Hi all,

For this PR I want to teach combine to deal with unrecognisable patterns that 
contain a sub-expression like
(x + x) by transforming it into (x << 1) and trying to match the result. This 
is because some instruction
sets like arm and aarch64 can combine shifts with other arithmetic operations 
or have shifts in their RTL representation
of more complex operations (like the aarch64 UBFIZ instruction which can be 
expressed as a zero_extend+ashift pattern).

Due to a change in rtx costs for -mcpu=cortex-a53 in GCC 5 we no longer expand an 
expression like x * 2 as x << 1
but rather as x + x, which hurts combination opportunities dues to this 
deficiency.

This patch addresses the issue in the recog_for_combine function in combine.c 
in a similar way to the change_zero_ext
trick. That is, if it recog_for_combine fails to match a pattern it replaces 
all instances of x + x in the
rtx with x << 1 and tries again.

This way I've been able to get combine to more aggressively generate the 
arithmetic+shift forms of instructions for
-mcpu=cortex-a53 on aarch64 as well as instructions like ubfiz and sbfiz that 
contain shift-by-immediate sub-expressions.

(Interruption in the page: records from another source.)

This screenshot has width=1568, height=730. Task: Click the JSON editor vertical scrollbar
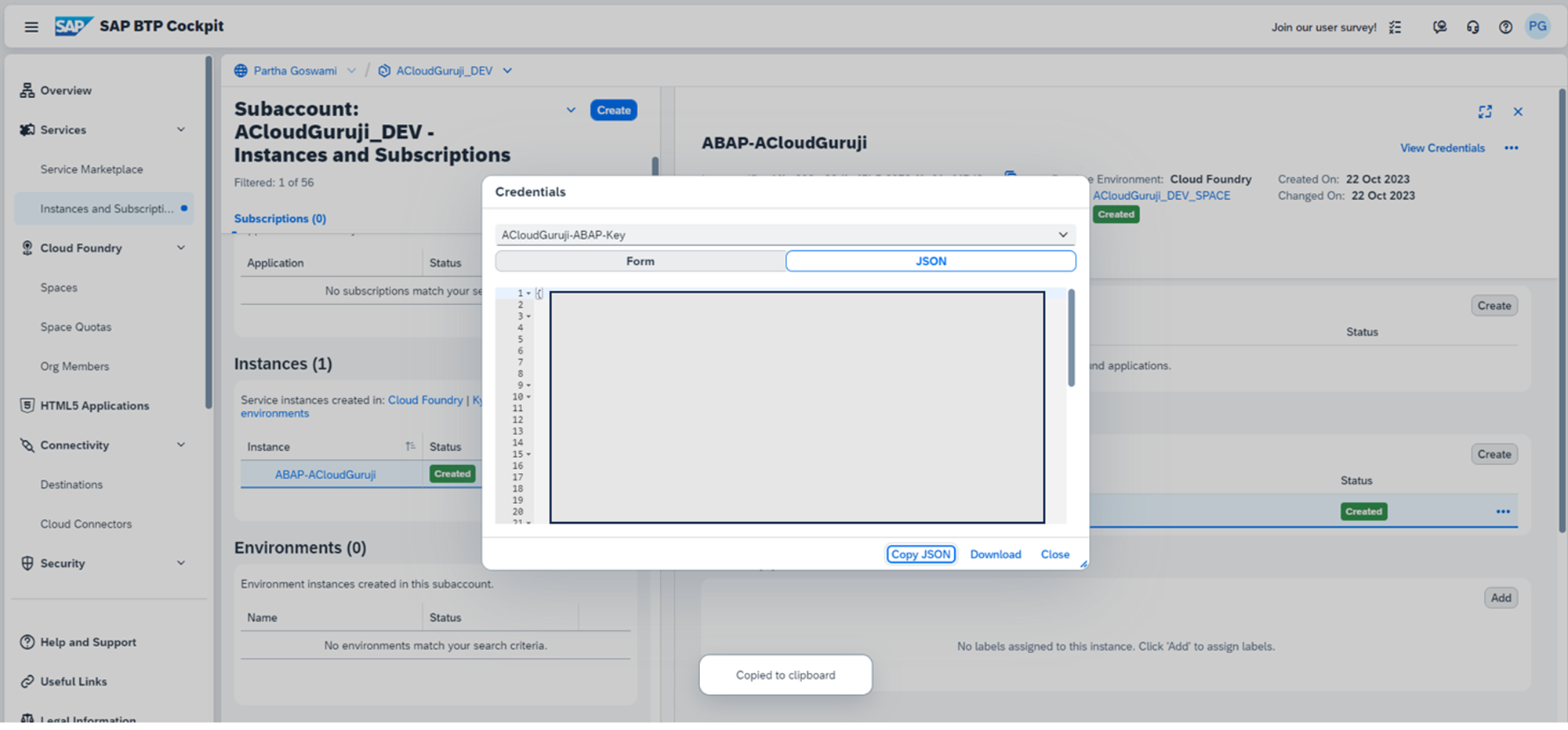coord(1071,339)
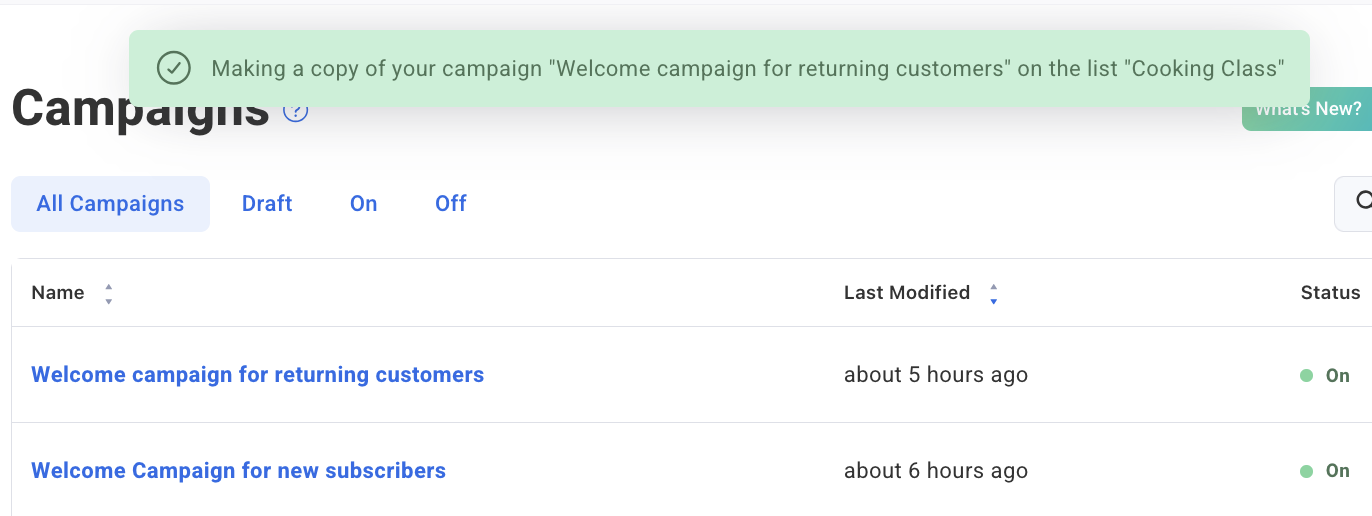Click the Name column header
The image size is (1372, 516).
58,293
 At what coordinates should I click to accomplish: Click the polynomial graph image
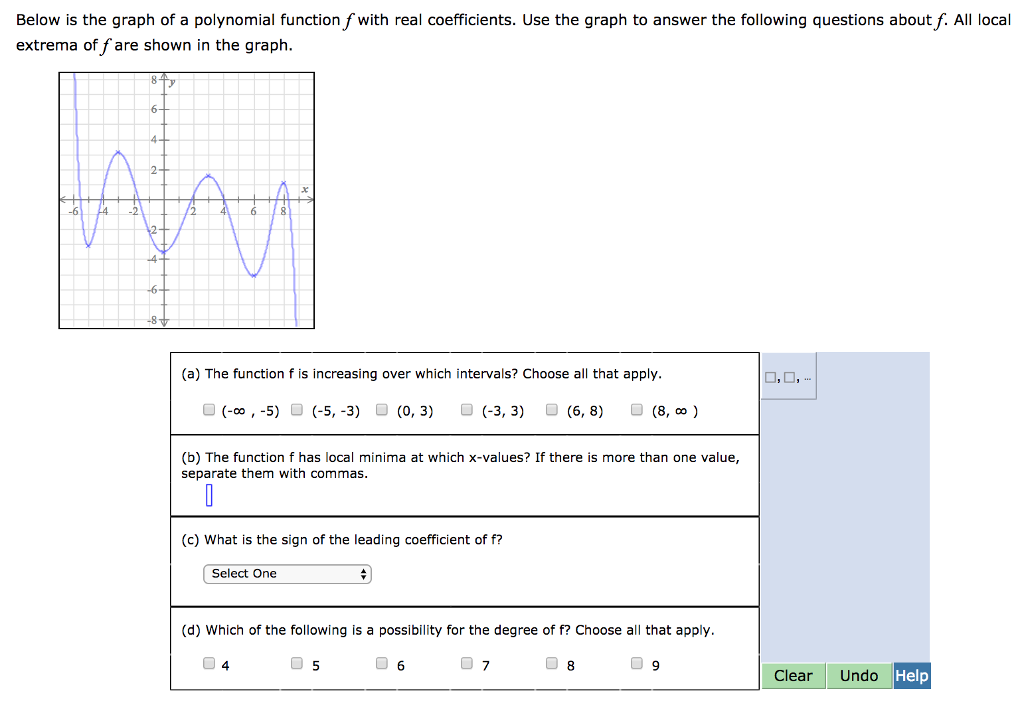click(187, 199)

This patch shouldn't affect rtxes that already match, so it should have no 
fallout on other cases.

Bootstrapped and tested on arm, aarch64, x86_64.

For the testcase:
int
foo (int x)
{
  return (x * 2) & 65535;
}

int
bar (int x, int y)
{
  return (x * 2) | y;
}

with -O2 -mcpu=cortex-a53 for aarch64 we now generate:
foo:
        ubfiz   w0, w0, 1, 15
        ret

bar:
        orr     w0, w1, w0, lsl 1
        ret

whereas without this patch we generate:
foo:
        add     w0, w0, w0
        uxth    w0, w0
        ret

bar:
        add     w0, w0, w0
        orr     w0, w0, w1
        ret


PR 68651 is a code quality regression for GCC 5 and GCC 6 that was introduced 
due to updated rtx costs
for -mcpu=cortex-a53 that affected expansion.  The costs changes were correct 
(to the extent that rtx
costs have any meaning) and I think this is a deficiency in combine that should 
be fixed.

I wouldn't propose to backport this to GCC 5.

P.S. For the ubfiz testcase above to combine successfully it needs an aarch64 
rtx costs issue to be resolved
that I proposed a fix for in 
https://gcc.gnu.org/ml/gcc-patches/2015-12/msg00526.html.
Otherwise the backend wrongly rejects it on the grounds of wrong costs.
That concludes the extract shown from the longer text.